Saltus assumes no responsibility for the correctness of, performance of, or any resulting incompatibilities with, current or future releases of the Software if the Customer has made changes to the system hardware/software configuration or modifications to any supplied source code which changes effect the performance of the Software and were made without prior notification to and written approval of Saltus. Saltus assumes no responsibility for the operation or performance of any Customer-written or third-party application.

  1. MAINTENANCE AND SUPPORT WARRANTY.  Saltus will undertake all reasonable efforts to provide technical assistance under this Agreement and to rectify or provide solutions to problems where the Software does not function as described in the Software documentation, but Saltus does not guarantee that the problems will be resolved or that any item will be error-free.  This Agreement is only applicable to the Software running under the certified environments specified in the release notes for that product.  Saltus will provide the Customer with substantially the same level of service throughout the term of this Agreement.  Saltus may from time to time, however, discontinue Software products or versions and stop supporting Software products or versions one year after discontinuance, or otherwise discontinue support service.  Saltus liability shall not exceed the fees that Customer has paid under this Agreement.  Customer agrees that the pricing for the services would be substantially higher but for these limitations.
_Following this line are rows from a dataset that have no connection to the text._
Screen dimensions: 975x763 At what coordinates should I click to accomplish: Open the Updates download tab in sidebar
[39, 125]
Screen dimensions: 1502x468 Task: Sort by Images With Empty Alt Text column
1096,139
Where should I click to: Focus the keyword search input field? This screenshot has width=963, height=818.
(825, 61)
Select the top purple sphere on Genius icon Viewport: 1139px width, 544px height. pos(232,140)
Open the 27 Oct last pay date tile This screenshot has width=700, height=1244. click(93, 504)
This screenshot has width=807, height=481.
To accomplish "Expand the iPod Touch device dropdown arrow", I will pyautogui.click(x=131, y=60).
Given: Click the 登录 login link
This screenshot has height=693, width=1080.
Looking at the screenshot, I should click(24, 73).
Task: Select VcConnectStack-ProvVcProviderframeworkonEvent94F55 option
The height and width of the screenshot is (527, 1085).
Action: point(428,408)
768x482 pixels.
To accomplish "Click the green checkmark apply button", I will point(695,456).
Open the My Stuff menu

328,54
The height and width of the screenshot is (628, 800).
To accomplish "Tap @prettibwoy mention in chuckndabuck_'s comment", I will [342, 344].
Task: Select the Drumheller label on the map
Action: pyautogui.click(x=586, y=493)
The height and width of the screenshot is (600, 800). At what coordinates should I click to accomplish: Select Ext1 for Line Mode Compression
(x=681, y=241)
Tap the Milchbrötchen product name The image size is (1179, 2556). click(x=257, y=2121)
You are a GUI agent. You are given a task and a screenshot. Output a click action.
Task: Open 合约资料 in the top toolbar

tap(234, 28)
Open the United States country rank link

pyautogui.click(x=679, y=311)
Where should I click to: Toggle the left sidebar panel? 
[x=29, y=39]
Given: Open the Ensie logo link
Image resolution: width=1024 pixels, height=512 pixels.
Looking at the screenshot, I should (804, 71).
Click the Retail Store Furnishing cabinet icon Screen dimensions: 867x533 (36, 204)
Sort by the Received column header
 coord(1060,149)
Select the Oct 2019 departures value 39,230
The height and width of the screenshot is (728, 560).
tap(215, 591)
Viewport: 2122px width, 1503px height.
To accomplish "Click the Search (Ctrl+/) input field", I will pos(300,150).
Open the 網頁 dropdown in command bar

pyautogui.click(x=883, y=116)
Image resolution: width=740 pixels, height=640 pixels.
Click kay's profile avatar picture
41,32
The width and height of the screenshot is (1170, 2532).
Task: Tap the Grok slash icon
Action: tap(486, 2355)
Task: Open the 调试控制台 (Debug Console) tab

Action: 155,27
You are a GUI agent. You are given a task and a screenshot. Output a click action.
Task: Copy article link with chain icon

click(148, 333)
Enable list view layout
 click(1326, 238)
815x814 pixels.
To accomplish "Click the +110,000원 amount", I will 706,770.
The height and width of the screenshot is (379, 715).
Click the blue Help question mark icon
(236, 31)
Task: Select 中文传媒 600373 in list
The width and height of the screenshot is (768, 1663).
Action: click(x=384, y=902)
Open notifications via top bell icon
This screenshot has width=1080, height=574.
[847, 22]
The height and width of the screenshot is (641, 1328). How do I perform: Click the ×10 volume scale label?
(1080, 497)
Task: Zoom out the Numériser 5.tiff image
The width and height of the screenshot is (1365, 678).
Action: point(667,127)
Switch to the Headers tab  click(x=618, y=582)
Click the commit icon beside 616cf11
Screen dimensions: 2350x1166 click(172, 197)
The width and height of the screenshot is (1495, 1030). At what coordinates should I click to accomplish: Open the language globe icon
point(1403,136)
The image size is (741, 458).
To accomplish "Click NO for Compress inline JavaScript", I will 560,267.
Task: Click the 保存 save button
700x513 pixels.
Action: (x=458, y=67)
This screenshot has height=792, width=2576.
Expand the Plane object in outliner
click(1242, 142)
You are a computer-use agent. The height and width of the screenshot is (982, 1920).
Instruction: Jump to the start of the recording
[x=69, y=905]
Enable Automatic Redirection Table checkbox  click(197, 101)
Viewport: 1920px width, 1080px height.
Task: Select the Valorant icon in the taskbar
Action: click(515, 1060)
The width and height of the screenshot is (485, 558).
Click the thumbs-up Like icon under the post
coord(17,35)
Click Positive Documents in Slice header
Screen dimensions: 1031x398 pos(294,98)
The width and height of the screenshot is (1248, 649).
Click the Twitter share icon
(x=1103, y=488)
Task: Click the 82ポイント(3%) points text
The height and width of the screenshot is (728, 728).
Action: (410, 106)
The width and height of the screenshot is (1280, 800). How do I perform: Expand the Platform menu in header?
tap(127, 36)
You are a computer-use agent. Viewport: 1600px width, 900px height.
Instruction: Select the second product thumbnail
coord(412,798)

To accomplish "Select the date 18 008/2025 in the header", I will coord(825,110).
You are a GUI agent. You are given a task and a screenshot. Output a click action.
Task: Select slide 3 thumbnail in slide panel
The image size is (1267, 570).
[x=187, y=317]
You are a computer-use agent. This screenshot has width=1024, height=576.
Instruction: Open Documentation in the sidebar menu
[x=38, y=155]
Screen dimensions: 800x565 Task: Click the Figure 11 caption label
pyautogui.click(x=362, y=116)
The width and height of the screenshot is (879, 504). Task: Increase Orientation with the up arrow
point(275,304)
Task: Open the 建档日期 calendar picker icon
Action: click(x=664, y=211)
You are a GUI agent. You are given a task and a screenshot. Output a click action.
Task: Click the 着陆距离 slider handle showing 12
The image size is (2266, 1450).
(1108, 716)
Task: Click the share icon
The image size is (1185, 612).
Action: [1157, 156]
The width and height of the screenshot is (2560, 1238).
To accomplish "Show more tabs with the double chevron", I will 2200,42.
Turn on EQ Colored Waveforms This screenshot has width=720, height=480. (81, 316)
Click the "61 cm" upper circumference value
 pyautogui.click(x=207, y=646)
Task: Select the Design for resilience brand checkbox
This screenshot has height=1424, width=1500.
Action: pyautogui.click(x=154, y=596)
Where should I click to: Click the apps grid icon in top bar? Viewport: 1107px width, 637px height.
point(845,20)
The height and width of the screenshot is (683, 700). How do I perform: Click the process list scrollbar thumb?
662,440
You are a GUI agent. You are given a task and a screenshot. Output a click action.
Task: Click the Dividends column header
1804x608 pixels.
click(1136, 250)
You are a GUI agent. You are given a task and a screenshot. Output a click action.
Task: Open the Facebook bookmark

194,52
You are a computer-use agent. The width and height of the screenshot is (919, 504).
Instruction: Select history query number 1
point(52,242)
  2. ACCESS. Software maintenance and support services are conditioned upon provision by Customer to Saltus of reasonably appropriate access to the system(s) running the Software, including, but not limited to, passwords, system data, file transfer capabilities, and remote log-in-capabilities. Saltus will maintain security of the system and use such access only for the purposes of this Agreement and will comply with Customer standard security procedures. Information accessed by Saltus agents or employees as a result of accessing Customer system shall be deemed confidential information pursuant to the terms of this Agreement.  Customer shall provide Saltus with internet access to the system(s) running the Software and a Primary Point of Contact at the Customer site to coordinate Support efforts with Saltus staff.

  3. FEES. Fees for maintenance and support services provided under this Agreement are contained in Section 1.0 of this Agreement.  Any time a client license or software module is added or deleted from this Agreement; Saltus will automatically adjust and/or amend Section 1.0 of this Agreement accordingly.  Saltus will periodically review Section 1.0 of this Agreement.  If changes have occurred, Saltus will adjust and/or amend Section 1.0 of this Agreement and Maintenance and Support fees will be adjusted accordingly. Rates will be reviewed and adjusted accordingly when client licenses or software modules are added.  Customer agrees to reimburse Saltus for reasonable expenses related to the performance of services.  Expenses may include, but are not limited to, charges for materials, shipping and handling, travel (including lodging and associated expenses), printing and documentation, and other out-of-pocket expenses reasonably required for performance. Expenses will be pre-approved by Customer.

  4. PAYMENT OF MAINTENANCE AND SUPPORT FEES. Fees will be invoiced annually, with the annual term commencing 12 months from the 1st day of the month following on-site training. Invoices will be delivered thirty (30) days in advance of the commencement of the term. Expenses will be invoiced as actual and when incurred.  All invoices are payable net fifteen (15) days.